RECORDS FOR THE TASK START

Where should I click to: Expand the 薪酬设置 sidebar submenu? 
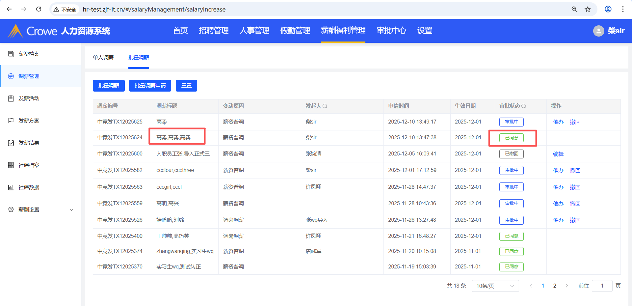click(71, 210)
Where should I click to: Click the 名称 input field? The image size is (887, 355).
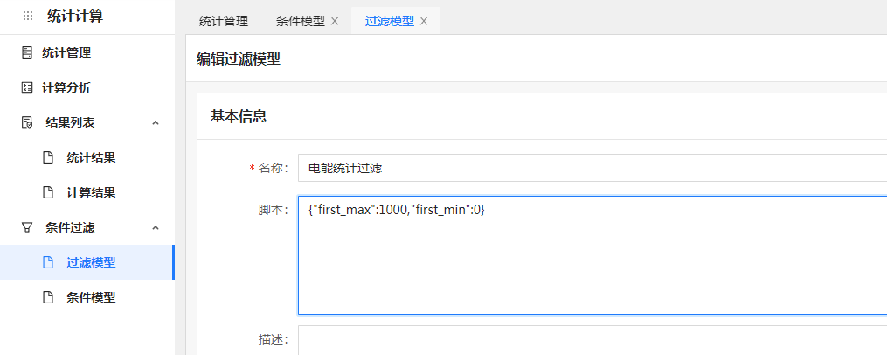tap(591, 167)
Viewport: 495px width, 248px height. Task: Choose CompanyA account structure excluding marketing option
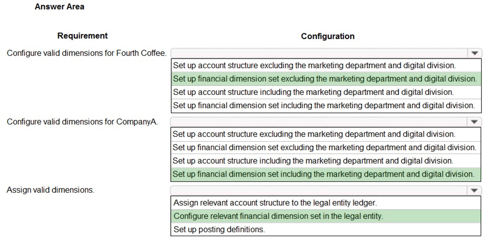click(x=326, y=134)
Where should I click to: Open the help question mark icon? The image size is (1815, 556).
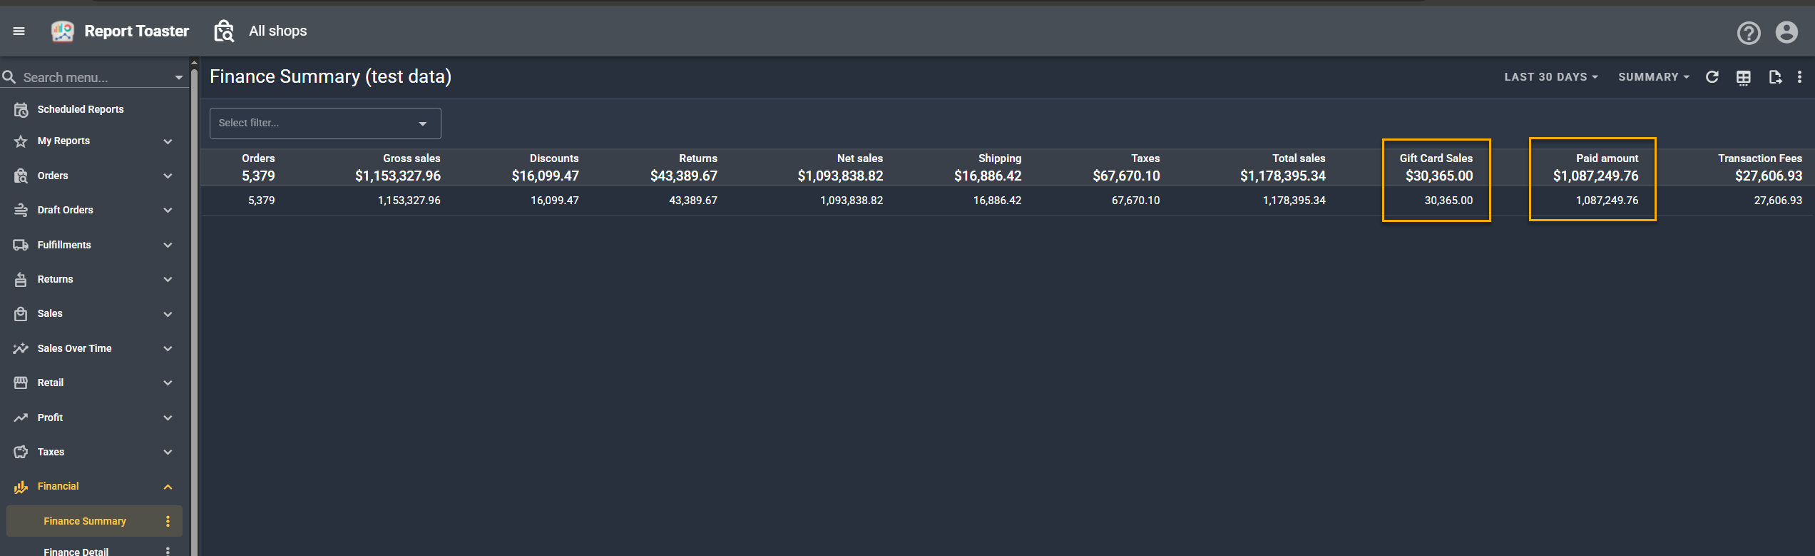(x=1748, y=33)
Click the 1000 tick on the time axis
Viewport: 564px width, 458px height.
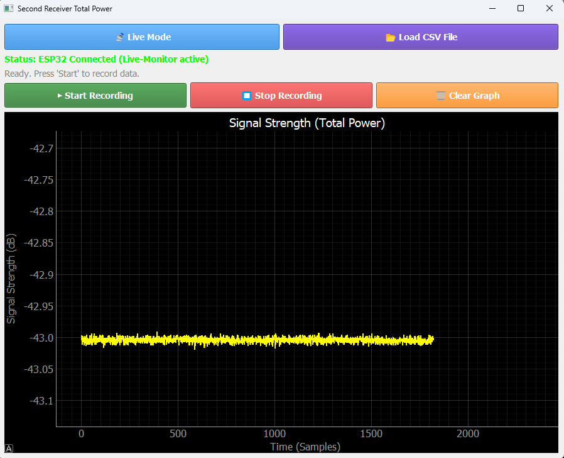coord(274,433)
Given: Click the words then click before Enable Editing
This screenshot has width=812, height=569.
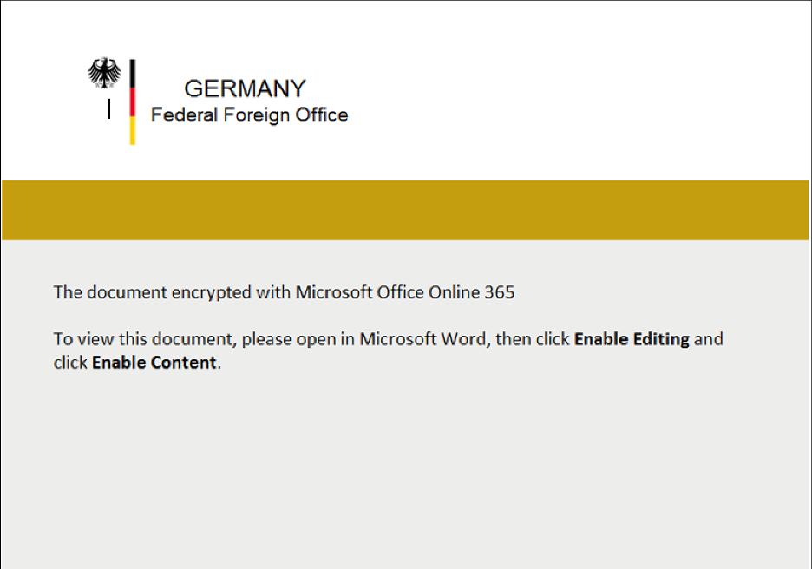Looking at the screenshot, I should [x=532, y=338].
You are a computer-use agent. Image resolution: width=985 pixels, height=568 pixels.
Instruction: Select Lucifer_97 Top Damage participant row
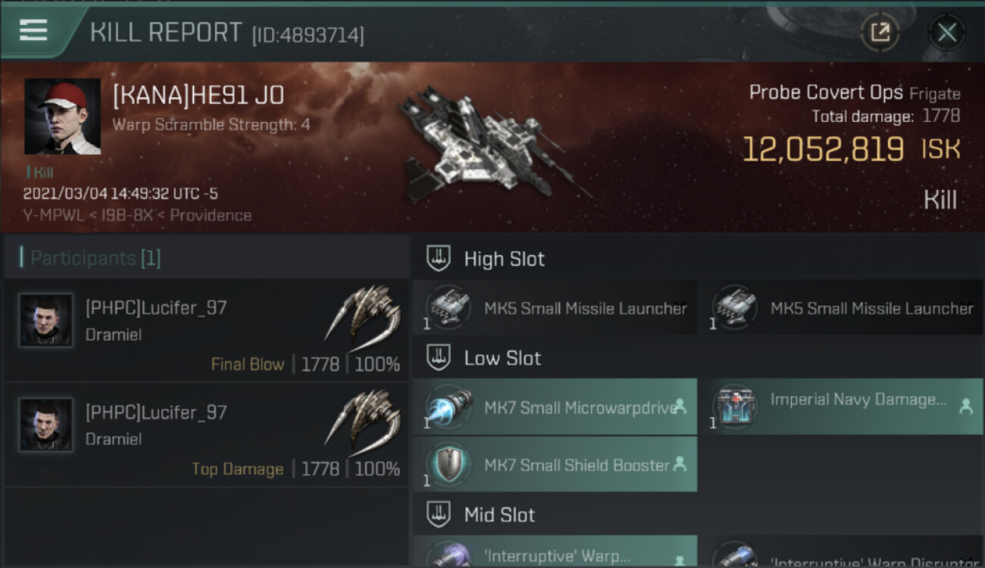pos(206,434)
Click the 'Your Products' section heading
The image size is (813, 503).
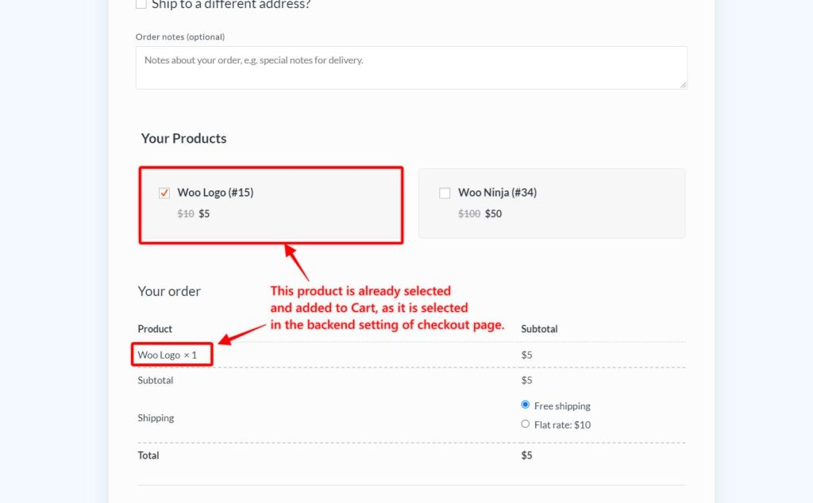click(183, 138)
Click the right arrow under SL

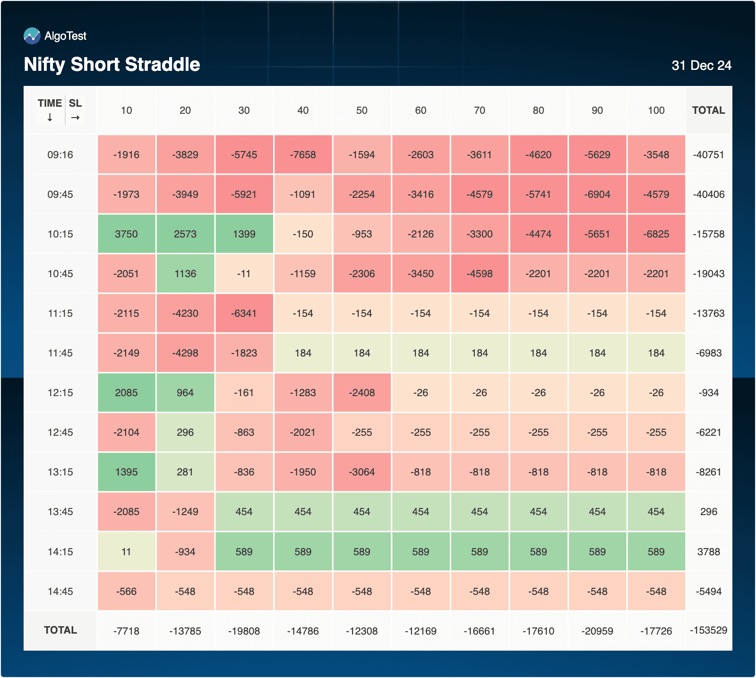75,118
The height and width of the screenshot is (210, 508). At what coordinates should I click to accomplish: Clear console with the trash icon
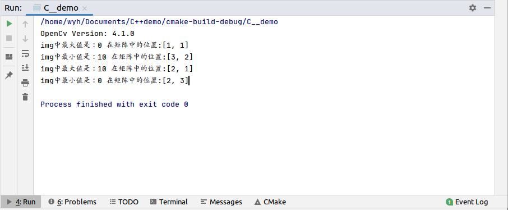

RECORDS FOR THE TASK END

■ WHAT THIS TASK INVOLVES: What you need to copy is the run of lines from the one holding "Where should I click to: Open" through the end of the data, exactly and only, both ends included, pictures omitted.

■ SOLUTION TO THE EXERCISE:
Where should I click to: Open the help question mark icon? The image size is (1815, 556).
(x=1748, y=33)
Click the 1000 tick on the time axis
Viewport: 564px width, 458px height.
coord(274,433)
Given: Click the words then click before Enable Editing
This screenshot has width=812, height=569.
Looking at the screenshot, I should [x=532, y=338].
You are a computer-use agent. Image resolution: width=985 pixels, height=568 pixels.
Instruction: Select Lucifer_97 Top Damage participant row
pos(206,434)
Click the 'Your Products' section heading
The image size is (813, 503).
click(183, 138)
Click the right arrow under SL

75,118
The height and width of the screenshot is (210, 508). At what coordinates should I click to accomplish: Clear console with the trash icon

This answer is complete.